Dalam kasus sengketa Ambalat, wajar kita semakin emosi sebab tahun-tahun 
belakangan ini negara serumpun itu (Malaysia) seolah mengganggu kita 
(Indonesia) dengan berbagai pengakuan, mulai dari mengakui Reog Ponorogo, 
rendang Padang, batik sebagai milik mereka; mengakuisisi banyak lahan di 
Sumatra dan Kalimantan untuk ditanami sawit dan CPO (crude palm oil-nya) diolah 
mereka lalu minyak sawitnya dijual ke Indonesia dan dibeli rakyat Indonesia 
dengan harga mahal (lihat ulasan saya "Tragis Rayuan Pulau Kelapa"); memborong 
naskah-naskah kuno Melayu ke Riau daratan dan Riau kepulauan sampai ke Pulau 
Penyengat agar mereka layak disebut aslinya Melayu; sampai kasus terakhir ala 
sinetron Manohara; dan kini Ambalat.

Kedaulatan dan hak berdaulat (secara hukum internasional ini dua terminologi 
berbeda) harus ditegakkan dan dibela tidak saja dengan PELURU tetapi juga 
dengan PENGETAHUAN. Maka, sebaiknya kita harus siapkan dua hal itu apabila kita 
kelak berkonfrontasi dengan negara-negara tetangga soal perbatasan.
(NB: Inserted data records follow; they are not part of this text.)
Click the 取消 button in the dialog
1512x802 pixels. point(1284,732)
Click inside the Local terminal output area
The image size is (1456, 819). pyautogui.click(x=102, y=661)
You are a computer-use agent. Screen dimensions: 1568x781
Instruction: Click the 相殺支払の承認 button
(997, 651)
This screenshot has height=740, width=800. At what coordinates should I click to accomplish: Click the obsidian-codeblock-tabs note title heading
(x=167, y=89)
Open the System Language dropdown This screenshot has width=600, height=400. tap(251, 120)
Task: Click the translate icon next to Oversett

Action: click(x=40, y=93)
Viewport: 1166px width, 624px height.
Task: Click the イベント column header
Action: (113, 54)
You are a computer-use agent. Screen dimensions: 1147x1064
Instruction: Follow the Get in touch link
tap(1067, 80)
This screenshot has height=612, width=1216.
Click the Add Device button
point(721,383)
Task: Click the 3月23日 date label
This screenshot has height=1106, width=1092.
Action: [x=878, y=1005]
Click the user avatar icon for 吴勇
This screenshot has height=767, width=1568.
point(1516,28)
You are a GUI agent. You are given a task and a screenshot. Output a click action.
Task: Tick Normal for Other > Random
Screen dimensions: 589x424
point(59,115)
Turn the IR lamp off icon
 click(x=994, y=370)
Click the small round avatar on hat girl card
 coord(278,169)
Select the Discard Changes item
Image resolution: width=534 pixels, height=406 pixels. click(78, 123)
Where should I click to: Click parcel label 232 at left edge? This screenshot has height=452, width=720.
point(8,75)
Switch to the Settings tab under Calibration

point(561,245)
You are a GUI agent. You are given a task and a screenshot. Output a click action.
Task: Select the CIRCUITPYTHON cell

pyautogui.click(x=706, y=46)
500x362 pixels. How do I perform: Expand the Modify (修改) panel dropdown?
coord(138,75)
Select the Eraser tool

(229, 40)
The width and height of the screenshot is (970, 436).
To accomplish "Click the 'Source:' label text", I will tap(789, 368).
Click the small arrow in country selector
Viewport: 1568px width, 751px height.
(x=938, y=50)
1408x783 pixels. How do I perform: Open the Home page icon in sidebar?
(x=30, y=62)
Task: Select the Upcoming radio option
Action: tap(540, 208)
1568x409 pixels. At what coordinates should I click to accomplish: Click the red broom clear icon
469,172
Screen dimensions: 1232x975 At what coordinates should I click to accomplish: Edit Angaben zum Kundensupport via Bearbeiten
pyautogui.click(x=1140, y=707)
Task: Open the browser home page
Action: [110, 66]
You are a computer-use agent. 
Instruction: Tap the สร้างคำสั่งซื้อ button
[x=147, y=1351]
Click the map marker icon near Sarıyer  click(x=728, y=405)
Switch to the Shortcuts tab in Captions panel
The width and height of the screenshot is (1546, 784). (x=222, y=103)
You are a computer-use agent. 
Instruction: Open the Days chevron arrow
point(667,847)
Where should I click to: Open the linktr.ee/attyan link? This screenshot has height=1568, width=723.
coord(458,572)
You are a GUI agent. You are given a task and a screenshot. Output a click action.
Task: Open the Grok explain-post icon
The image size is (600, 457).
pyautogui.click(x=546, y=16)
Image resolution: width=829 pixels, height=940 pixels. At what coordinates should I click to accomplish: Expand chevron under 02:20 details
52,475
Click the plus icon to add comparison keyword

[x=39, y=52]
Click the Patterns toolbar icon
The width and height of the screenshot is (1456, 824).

PELURU 
penting untuk menggebrak musuh, PENGETAHUAN penting untuk berjaya dalam 
meja-meja perundingan.

Penyelesaian sengketa perbatasan dengan PELURU tidak dianjurkan sebagaimana 
diatur dalam Piagam PBB Pasal 2 Ayat 3. Negara-negara penandatangan UNCLOS 1982 
(United Nations Convention on the Law of the Sea) seperti Indonesia harus 
mematuhi ketentuan bahwa penyelesaian suatu sengketa mengenai penafsiran dan 
penerapan Konvensi melalui jalan damai. Bila ada sengketa, maka UNCLOS akan 
menugaskan empat lembaga ini : Mahkamah Internasional, Pengadilan Internasional 
untuk Hukum Laut, Arbitrasi Umum, atau Arbitrasi Khusus. Maka, kita harus siap 
dengan PENGETAHUAN kita untuk duduk di perundingan2 tersebut.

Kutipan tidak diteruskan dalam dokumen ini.